We know that major car manufacturers won’t get serious about increasing the fuel efficiency of their vehicles until government legislation says they have to. This week, the House of Representatives passed a bill to increase those standards to 35 mph. The same bill also requires utility companies to get 15% of their energy from renewable sources by 2020 and ends federal oil and gas subsidies totaling $20 billion dollars. Given what we know about the rate of climate change and the need to decrease carbon output, this bill proposes very modest steps. Nonetheless, they are in a move in a positive direction.
Yet, every major news source predicts that ths bill has zero chance of passing the Senate or getting the signature of the President. How much longer will the oil and gas industry continue to exercise such considerable influence on our country’s leaders?
“We need to change our leaders, not just our lightbulbs,” was a comment overheard at this week’s Electric Vehicle Symposium. While I agree with this statement, I also believe that an industry that has wielded so much control over our legislative system for nearly a century is unlikely to give it up anytime soon.
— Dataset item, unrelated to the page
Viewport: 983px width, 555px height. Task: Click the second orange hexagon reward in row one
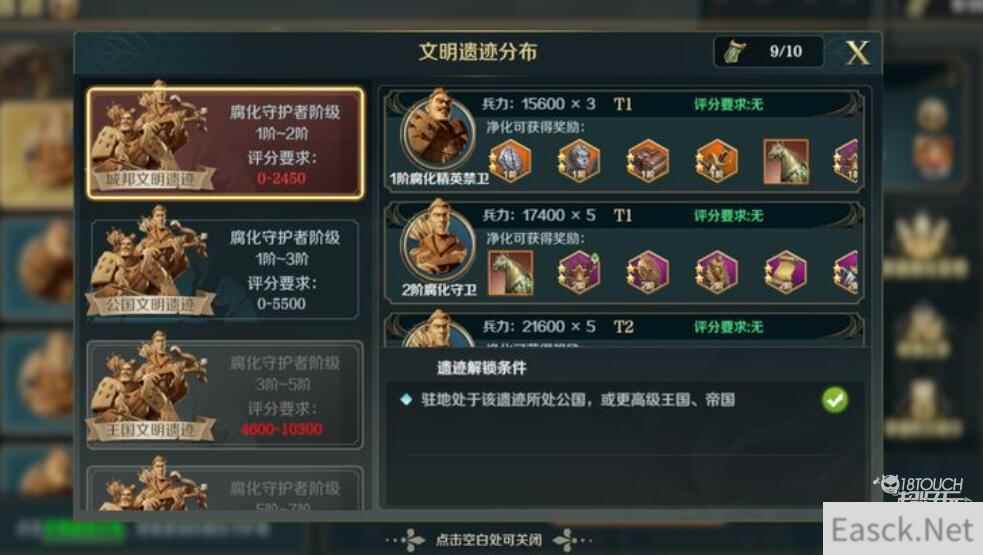point(578,161)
As business leaders and consumers, we still exercise purchasing power. The entrepreneurial spirit of the electric vehicle industry has led to a recent proliferation of sustainable tranportation options that we can take advantage of. While we may hope for leaders with the tenacity to “just say no to oil,” we can refuse to purchase anymore gas-guzzling machines and opt for cleaner vehicles from companies that share our vision.